Auf Sprayer und Tagger, also Leute, die illegal den öffentlichen Raum beschriften, wird viel geschimpft. Zerstörungswut! Schlechter Geschmack! Nur eins ist diesen Leuten bisher wohl selten vorgeworfen worden: Faulheit. Das ändert jetzt unsere Kolumnistin Doris Anselm.

Ach, Graffiti. Früher konnte ich beim Gang durch die Stadt fast jeden Tag neue und andere Schriftzüge entdecken. Nein, ich verteidige keine Schmierereien.
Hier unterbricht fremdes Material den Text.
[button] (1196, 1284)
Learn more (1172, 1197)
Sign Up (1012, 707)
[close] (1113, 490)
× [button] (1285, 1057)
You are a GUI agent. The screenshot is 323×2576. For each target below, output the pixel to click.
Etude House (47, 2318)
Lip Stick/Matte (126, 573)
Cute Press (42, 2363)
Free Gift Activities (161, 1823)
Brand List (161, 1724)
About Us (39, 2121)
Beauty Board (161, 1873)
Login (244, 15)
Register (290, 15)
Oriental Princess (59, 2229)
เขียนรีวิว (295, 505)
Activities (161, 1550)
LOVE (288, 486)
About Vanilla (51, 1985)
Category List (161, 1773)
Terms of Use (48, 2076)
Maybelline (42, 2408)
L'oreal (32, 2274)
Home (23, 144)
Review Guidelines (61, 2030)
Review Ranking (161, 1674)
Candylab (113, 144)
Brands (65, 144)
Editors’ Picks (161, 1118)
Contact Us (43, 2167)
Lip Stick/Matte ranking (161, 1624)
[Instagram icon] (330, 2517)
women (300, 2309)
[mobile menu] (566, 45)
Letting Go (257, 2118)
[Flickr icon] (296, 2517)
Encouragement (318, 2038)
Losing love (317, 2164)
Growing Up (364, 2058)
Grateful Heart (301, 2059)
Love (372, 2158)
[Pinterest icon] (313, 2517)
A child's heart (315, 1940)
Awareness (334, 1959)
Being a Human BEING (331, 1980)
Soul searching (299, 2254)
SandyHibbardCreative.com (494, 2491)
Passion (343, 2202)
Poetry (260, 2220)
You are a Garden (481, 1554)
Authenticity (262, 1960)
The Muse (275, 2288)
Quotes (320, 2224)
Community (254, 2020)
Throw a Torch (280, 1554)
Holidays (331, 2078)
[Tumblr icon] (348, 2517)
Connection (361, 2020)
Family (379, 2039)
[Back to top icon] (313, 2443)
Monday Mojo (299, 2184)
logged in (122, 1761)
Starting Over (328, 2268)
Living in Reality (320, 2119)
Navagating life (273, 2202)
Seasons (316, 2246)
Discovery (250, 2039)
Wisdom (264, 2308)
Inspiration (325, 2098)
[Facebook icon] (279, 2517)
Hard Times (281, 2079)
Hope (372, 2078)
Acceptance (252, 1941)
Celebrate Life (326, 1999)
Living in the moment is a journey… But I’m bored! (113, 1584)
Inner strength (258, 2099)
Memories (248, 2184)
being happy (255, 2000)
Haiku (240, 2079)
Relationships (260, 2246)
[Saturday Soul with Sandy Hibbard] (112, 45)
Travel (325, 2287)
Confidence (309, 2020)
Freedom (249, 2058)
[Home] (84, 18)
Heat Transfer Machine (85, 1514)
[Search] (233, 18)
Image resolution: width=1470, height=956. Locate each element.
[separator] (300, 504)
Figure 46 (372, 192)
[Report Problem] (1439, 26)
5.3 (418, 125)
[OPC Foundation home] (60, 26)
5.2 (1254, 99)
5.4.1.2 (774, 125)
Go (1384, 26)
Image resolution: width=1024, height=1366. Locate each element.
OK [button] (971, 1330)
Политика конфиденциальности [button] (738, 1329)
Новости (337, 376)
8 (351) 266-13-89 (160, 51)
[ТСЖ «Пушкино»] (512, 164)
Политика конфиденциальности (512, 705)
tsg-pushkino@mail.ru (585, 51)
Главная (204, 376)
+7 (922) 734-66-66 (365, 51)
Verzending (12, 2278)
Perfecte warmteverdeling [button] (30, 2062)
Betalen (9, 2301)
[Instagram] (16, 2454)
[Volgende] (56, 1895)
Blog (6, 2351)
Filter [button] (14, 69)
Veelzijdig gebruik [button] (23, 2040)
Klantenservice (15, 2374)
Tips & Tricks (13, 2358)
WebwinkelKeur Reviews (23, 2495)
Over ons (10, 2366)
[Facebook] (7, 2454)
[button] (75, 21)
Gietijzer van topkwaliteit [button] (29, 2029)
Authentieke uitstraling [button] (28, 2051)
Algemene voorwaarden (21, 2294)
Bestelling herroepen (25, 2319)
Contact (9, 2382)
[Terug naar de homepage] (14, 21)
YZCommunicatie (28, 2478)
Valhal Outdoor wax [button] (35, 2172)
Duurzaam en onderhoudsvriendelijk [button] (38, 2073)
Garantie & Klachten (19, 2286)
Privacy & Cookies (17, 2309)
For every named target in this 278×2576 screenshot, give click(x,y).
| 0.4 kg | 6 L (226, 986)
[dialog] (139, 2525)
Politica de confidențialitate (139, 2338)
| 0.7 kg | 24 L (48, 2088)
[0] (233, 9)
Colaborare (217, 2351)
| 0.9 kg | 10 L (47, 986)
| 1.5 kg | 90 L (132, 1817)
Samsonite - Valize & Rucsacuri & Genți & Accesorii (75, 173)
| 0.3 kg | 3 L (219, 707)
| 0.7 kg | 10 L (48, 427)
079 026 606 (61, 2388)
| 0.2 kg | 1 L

Aber wenigstens Originalität, die verteidige ich. In den letzten Jahren scheint mir die Graffitilandschaft monoton geworden zu sein. Politisch, ja, aber ständig kriegt man das Gefühl: Das hab ich doch schon irgendwo gelesen …? In der BILD-Zeitung? Auf einem linken, rechten, woken, wirren social-media-account? Oder war’s direkt auf einem Wahlplakat?

Am schlimmsten: Viele Sprayer sparen sich inzwischen sogar die Arbeit, selber einen Slogan hinzurotzen und korrigieren stattdessen bloß noch das Geschmier von ihrem Vorvandalen. An einer Hauswand in meinem Kiez erschien vor ungefähr zwei Jahren der Satz "Das ist nicht unser Krieg". Seitdem wird er immer abwechselnd und mit verschiedenen Farben variiert. Mal wird das Wort "nicht" entfernt, dann wieder hin gesprüht, dann übermalt und durch das Wort "doch" ersetzt. Aus dem "nicht unser" wurde ein "Euer"… und so ging es weiter.

Um die Ecke davon wird seit Monaten ein illegales Plakat abgerissen, wieder hin geklebt, unverlangt lektoriert, abgerissen … Beim Vorbeigehen muss ich aufpassen, nicht in Sekundenschlaf zu verfallen. Und ich bin Fußgängerin. Das Sicherheitsrisiko für gelangweilte Kraftfahrzeugführer ist kaum auszudenken!

Im Grunde gibt es nur noch eine Lösung für die illegale öffentliche Meinungsbildung: Den Vordruck. Also eine Art Ankreuzgraffiti. Einfach drei Meinungen zu einem kontroversen Thema an die Wand setzen, jeweils mit Kästchen oder Strichliste. Daneben baumelt an der Kette die Spraydose. Das Ganze gleich abwischbar. Geschmiert wird immer, daran lässt sich wenig ändern. Das wahre Potenzial jedoch liegt in der menschlichen Faulheit.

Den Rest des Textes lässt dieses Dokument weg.